(Dataset items)
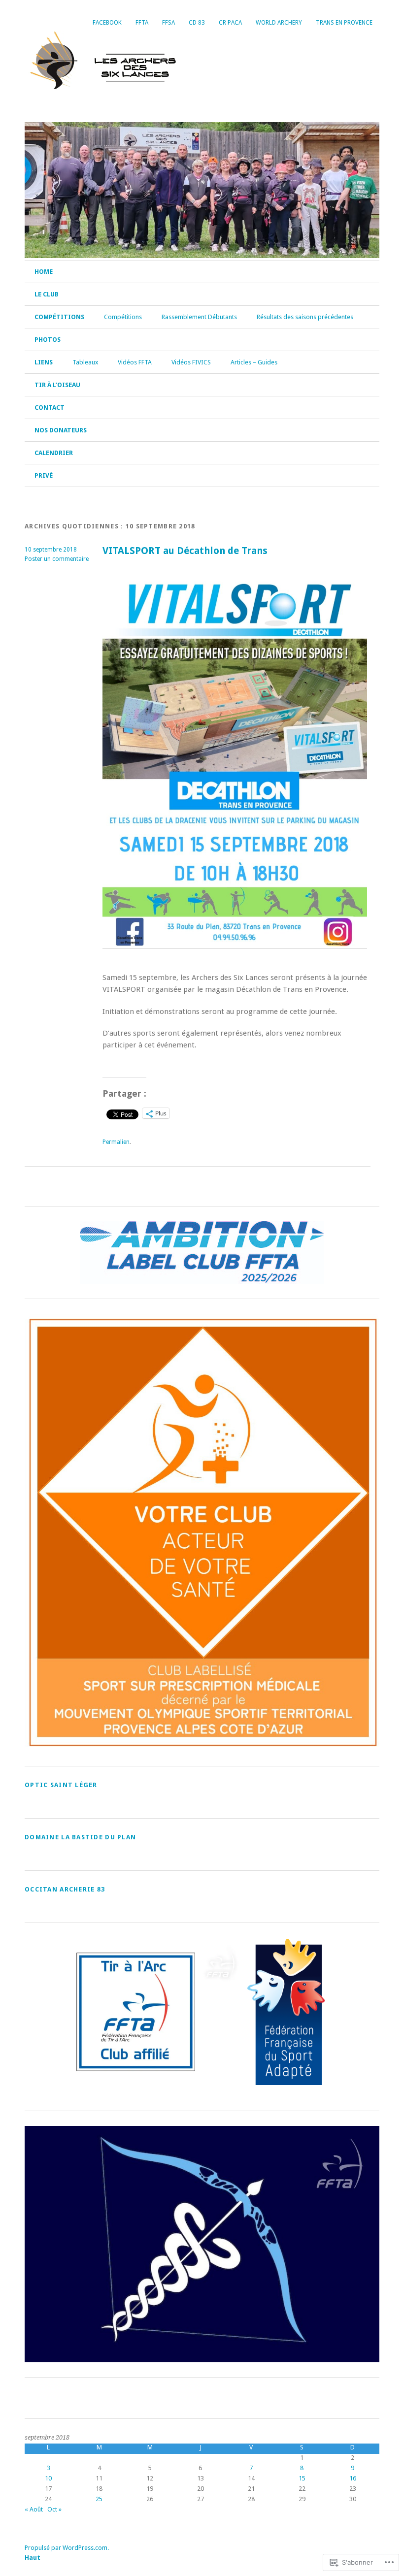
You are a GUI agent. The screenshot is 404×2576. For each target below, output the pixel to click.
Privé (43, 475)
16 (352, 2478)
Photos (47, 339)
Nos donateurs (60, 430)
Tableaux (85, 362)
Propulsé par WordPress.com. (67, 2547)
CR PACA (230, 22)
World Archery (279, 22)
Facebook (107, 22)
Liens (43, 362)
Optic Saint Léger (61, 1785)
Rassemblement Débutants (199, 317)
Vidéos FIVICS (191, 362)
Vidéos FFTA (135, 362)
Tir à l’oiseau (57, 385)
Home (43, 271)
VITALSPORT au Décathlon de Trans (185, 550)
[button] (135, 2012)
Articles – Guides (254, 362)
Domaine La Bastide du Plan (80, 1837)
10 (48, 2478)
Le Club (46, 294)
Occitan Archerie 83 (65, 1889)
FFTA (141, 22)
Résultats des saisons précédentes (305, 317)
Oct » (54, 2509)
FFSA (168, 22)
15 (302, 2478)
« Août (34, 2509)
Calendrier (53, 453)
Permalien (116, 1142)
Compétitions (59, 317)
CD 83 (197, 22)
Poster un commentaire (57, 558)
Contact (49, 407)
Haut (32, 2557)
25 (99, 2499)
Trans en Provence (344, 22)
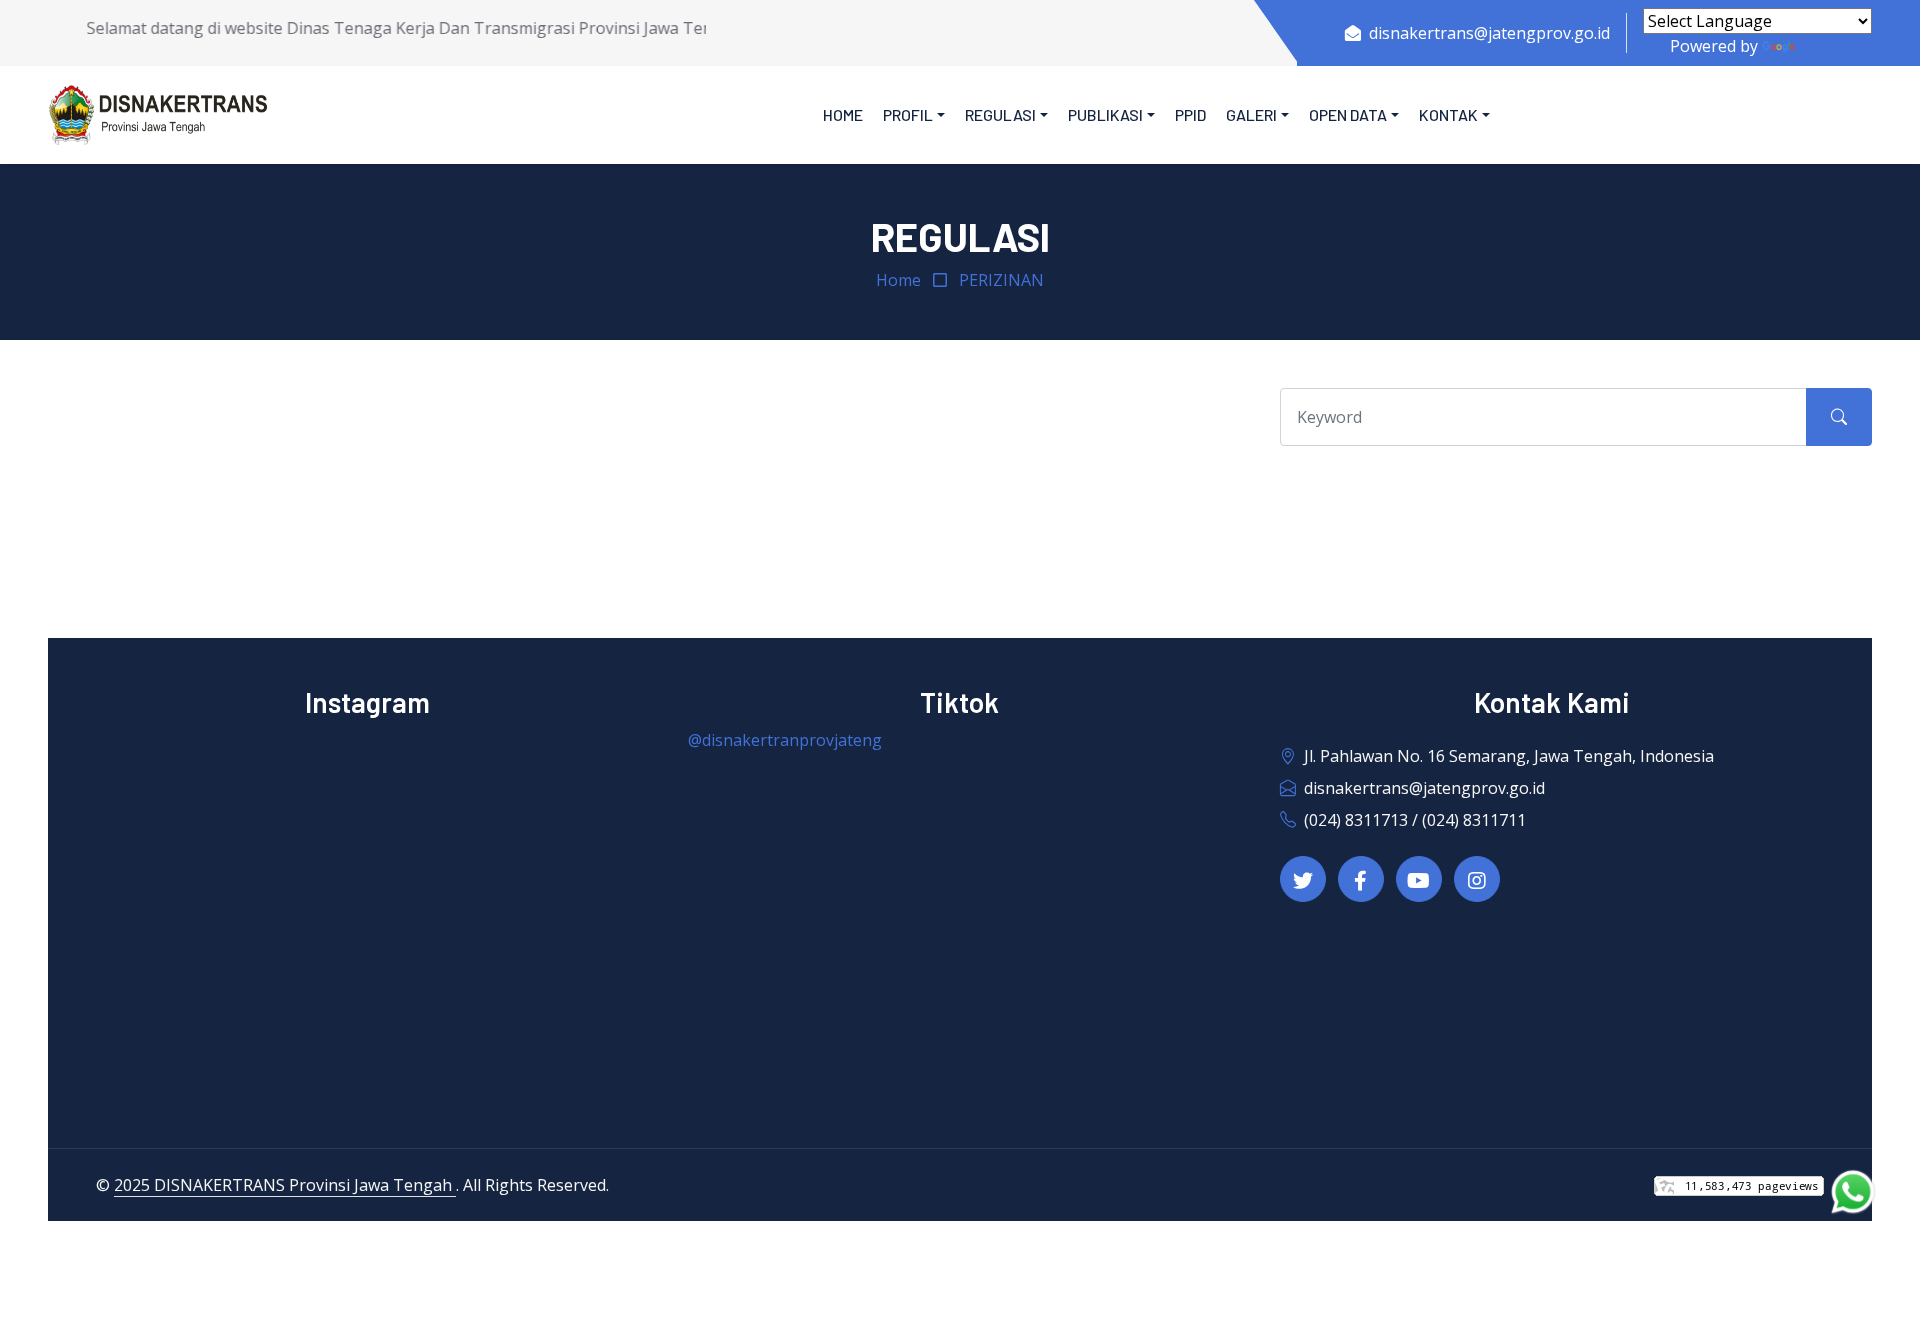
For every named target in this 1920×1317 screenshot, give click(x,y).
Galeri (1251, 114)
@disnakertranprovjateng (785, 740)
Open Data (1348, 114)
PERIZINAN (1001, 280)
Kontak (1448, 114)
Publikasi (1105, 114)
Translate (1835, 46)
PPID (1190, 114)
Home (843, 114)
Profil (908, 114)
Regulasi (1000, 114)
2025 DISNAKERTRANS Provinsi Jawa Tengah (285, 1185)
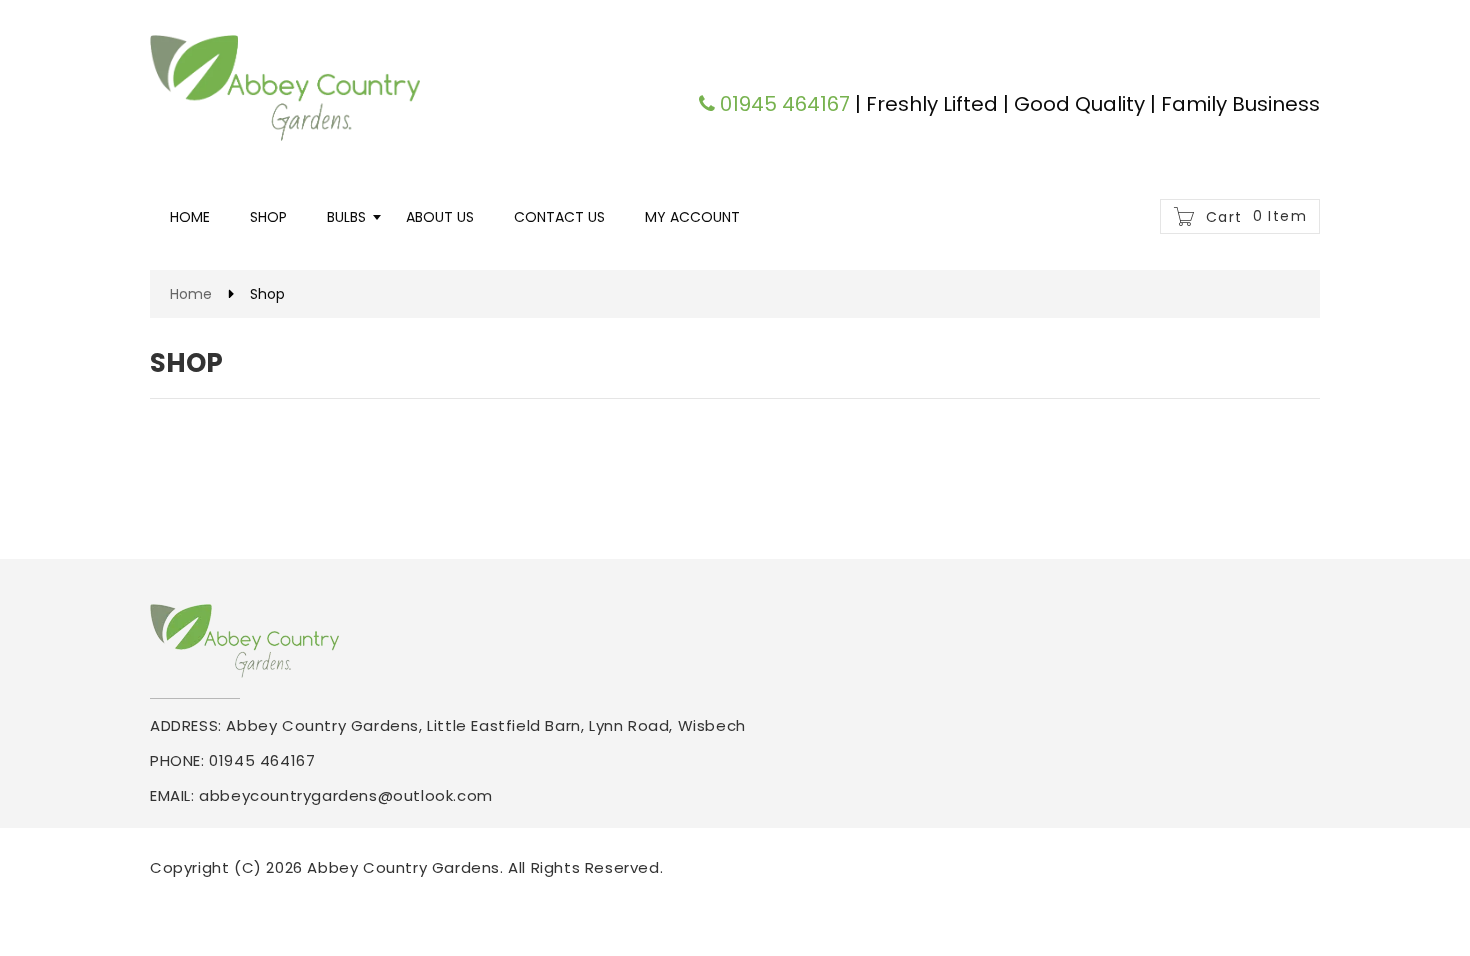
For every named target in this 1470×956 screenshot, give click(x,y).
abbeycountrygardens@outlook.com (346, 795)
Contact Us (559, 217)
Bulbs (346, 217)
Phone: (177, 760)
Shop (268, 217)
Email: (172, 795)
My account (692, 217)
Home (190, 217)
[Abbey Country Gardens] (285, 87)
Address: (186, 725)
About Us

## Exercise directions
Pictures are to be omitted; set down the rest of the entries exactly as given.

## Output for this exercise
You are a GUI agent. The screenshot is 404×2576. For each target below, output the pixel to click.
Privé (43, 475)
16 (352, 2478)
Photos (47, 339)
Nos donateurs (60, 430)
Tableaux (85, 362)
Propulsé par WordPress.com. (67, 2547)
CR PACA (230, 22)
World Archery (279, 22)
Facebook (107, 22)
Liens (43, 362)
Optic Saint Léger (61, 1785)
Rassemblement Débutants (199, 317)
Vidéos FIVICS (191, 362)
Vidéos FFTA (135, 362)
Tir à l’oiseau (57, 385)
Home (43, 271)
VITALSPORT au Décathlon de Trans (185, 550)
[button] (135, 2012)
Articles – Guides (254, 362)
Domaine La Bastide du Plan (80, 1837)
10 (48, 2478)
Le Club (46, 294)
Occitan Archerie 83 (65, 1889)
FFTA (141, 22)
Résultats des saisons précédentes (305, 317)
Oct » (54, 2509)
FFSA (168, 22)
15 (302, 2478)
« Août (34, 2509)
Calendrier (53, 453)
Permalien (116, 1142)
Compétitions (59, 317)
CD 83 (197, 22)
Poster un commentaire (57, 558)
Contact (49, 407)
Haut (32, 2557)
25 (99, 2499)
Trans en Provence (344, 22)
For every named target in this 1920×1317 screenshot, give click(x,y).
Galeri (1251, 114)
@disnakertranprovjateng (785, 740)
Open Data (1348, 114)
PERIZINAN (1001, 280)
Kontak (1448, 114)
Publikasi (1105, 114)
Translate (1835, 46)
PPID (1190, 114)
Home (843, 114)
Profil (908, 114)
Regulasi (1000, 114)
2025 DISNAKERTRANS Provinsi Jawa Tengah (285, 1185)
For every named target in this 1470×956 screenshot, give click(x,y).
abbeycountrygardens@outlook.com (346, 795)
Contact Us (559, 217)
Bulbs (346, 217)
Phone: (177, 760)
Shop (268, 217)
Email: (172, 795)
My account (692, 217)
Home (190, 217)
[Abbey Country Gardens] (285, 87)
Address: (186, 725)
About Us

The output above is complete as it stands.